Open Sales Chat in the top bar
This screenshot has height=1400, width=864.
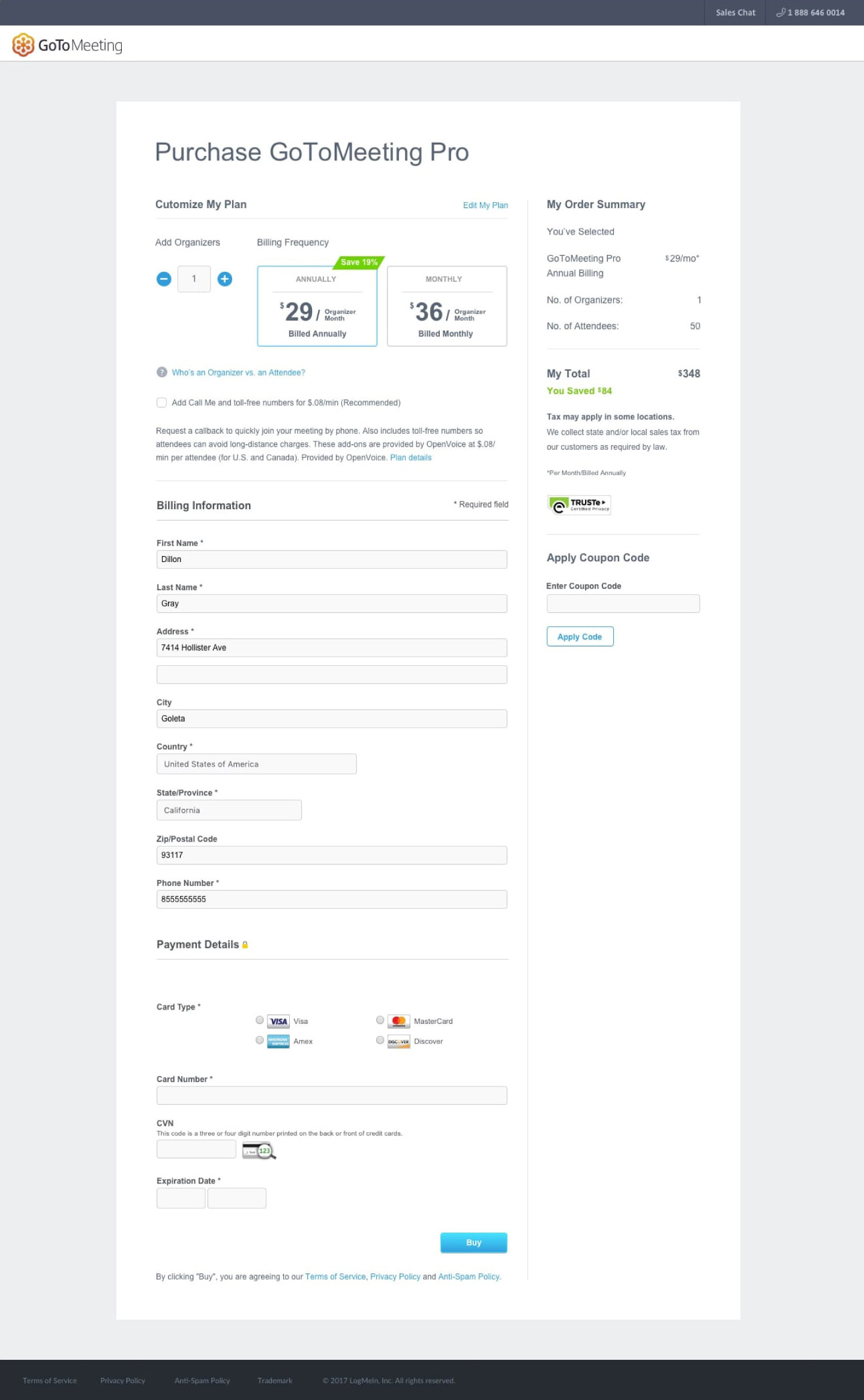(x=735, y=13)
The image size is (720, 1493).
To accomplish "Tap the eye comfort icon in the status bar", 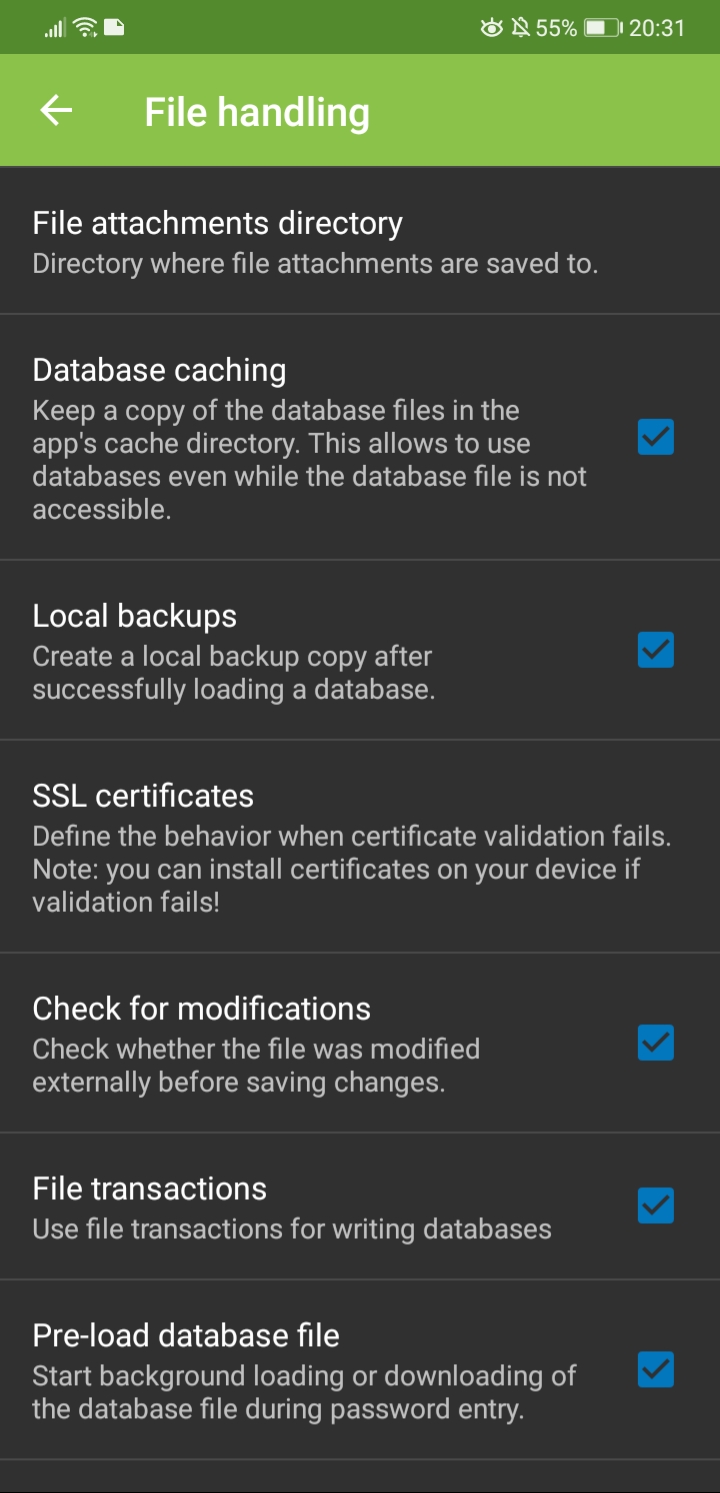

#### EXERCISE:
When the line containing "The image size is (720, 1493)." has been located, retype it and each line after it through the end of the records, excluding the pictures and adding nothing else.

#### TASK OUTPUT:
The image size is (720, 1493).
To accomplish "Tap the eye comfort icon in the status bar", 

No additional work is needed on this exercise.